Presidente da Câmara e coronel da PM são denunciados pelo MP Eleitoral por esquema de compra de votos e crimes eleitorais

De acordo com a denúncia, os investigados teriam organizado e executado uma complexa associação criminosa voltada à corrupção eleitoral, com o objetivo de garantir a reeleição de Genilson Costa

Presidente da Câmara e coronel da PM são denunciados pelo MP Eleitoral por esquema de compra de votos e crimes eleitorais
Genilson Costa e coronal Lisboa Júnior

Nesta quinta-feira, 12 de fevereiro, o Ministério Público Eleitoral ofereceu denúncia à Justiça Eleitoral contra um grupo de 16 pessoas suspeitas de integrar um esquema estruturado de compra de votos durante as eleições municipais de 2024, em Boa Vista. Entre os denunciados, estão o vereador e presidente da Câmara Municipal de Boa Vista, Genilson Costa e o coronel da Polícia Militar (PMRR), Francisco das Chagas Lisboa Júnior.

De acordo com a denúncia, os investigados teriam organizado e executado uma complexa associação criminosa voltada à corrupção eleitoral. O objetivo era de garantir a reeleição de Genilson Costa.

O esquema funcionava de forma hierarquizada, com divisão de tarefas entre líderes, coordenadores e operadores de campo. Havia ainda o uso de recursos financeiros não declarados à Justiça Eleitoral, caracterizando, assim, a prática de “caixa dois”.

Modus operandi do esquema

As investigações apontam que o grupo aliciava eleitores mediante o pagamento de valores em dinheiro, que variavam entre R$ 100 e R$ 150, em troca do compromisso de voto. Como forma de controle, os eleitores eram orientados a gravar vídeos ou tirar fotos, portando material de campanha do candidato, comprovando a promessa de voto.

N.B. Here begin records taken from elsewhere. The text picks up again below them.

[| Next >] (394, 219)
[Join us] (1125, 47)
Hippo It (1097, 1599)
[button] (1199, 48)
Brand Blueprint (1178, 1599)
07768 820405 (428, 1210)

O esquema utilizava planilhas, listas manuscritas, grupos de mensagens instantâneas para organizar o pagamento, o cadastro de eleitores e a prestação de contas interna. As investigações também identificaram o transporte irregular de eleitores no dia da votação. Assim como a atuação de integrantes responsáveis por monitorar ações de fiscalização e repassar informações sigilosas ao núcleo de comando do grupo.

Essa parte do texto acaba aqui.